### WHAT YOU HAVE TO DO
Each line from the one holding "Where should I click to: Open Spotlight" to the last line below must be restated word for word, and no picture may be included.

### RECORD EXTRACTS
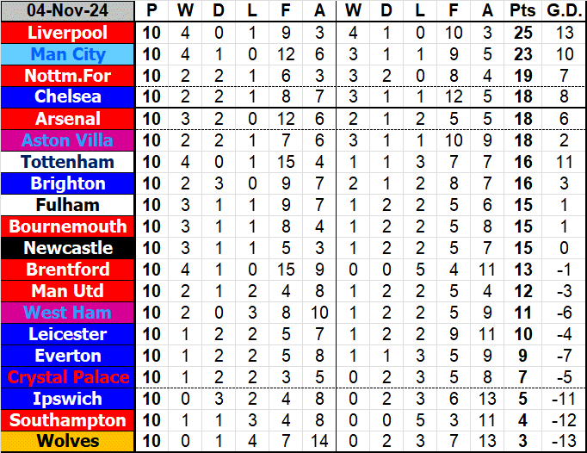Click the Aston Villa team cell

click(68, 140)
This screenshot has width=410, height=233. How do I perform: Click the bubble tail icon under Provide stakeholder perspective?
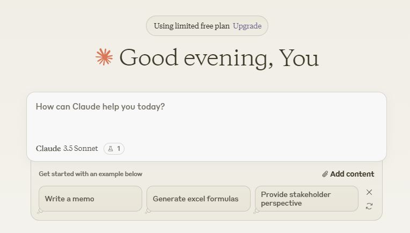tap(257, 211)
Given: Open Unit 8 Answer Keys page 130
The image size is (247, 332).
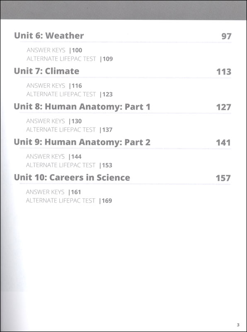Looking at the screenshot, I should click(54, 121).
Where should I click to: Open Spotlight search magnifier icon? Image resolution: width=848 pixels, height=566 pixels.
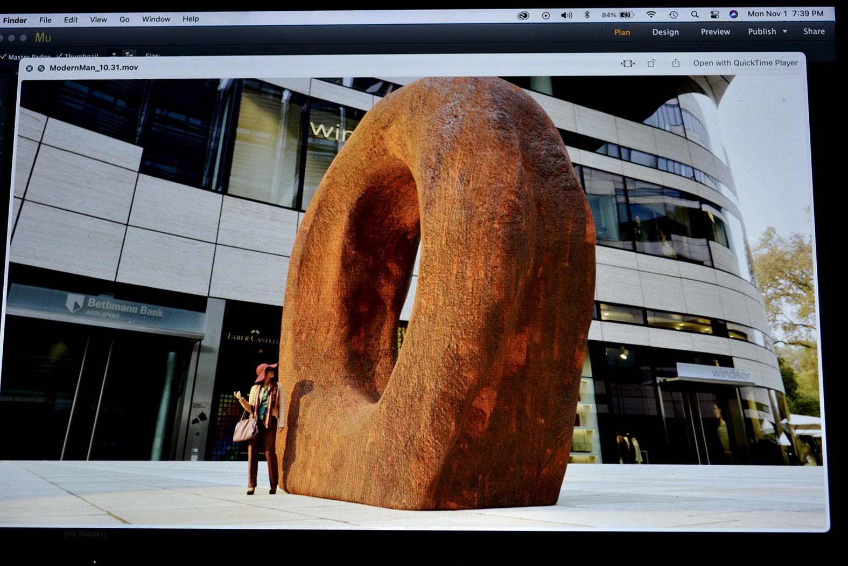pos(695,15)
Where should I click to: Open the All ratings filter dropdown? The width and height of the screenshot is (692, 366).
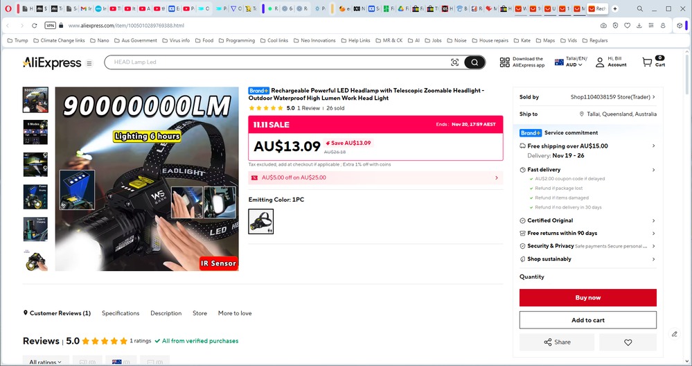[45, 361]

### ANSWER SECTION
Where should I click to: Open Spotlight search magnifier icon? Image resolution: width=848 pixels, height=566 pixels.
pos(695,15)
Where should I click to: Open the All ratings filter dropdown? The width and height of the screenshot is (692, 366).
[45, 361]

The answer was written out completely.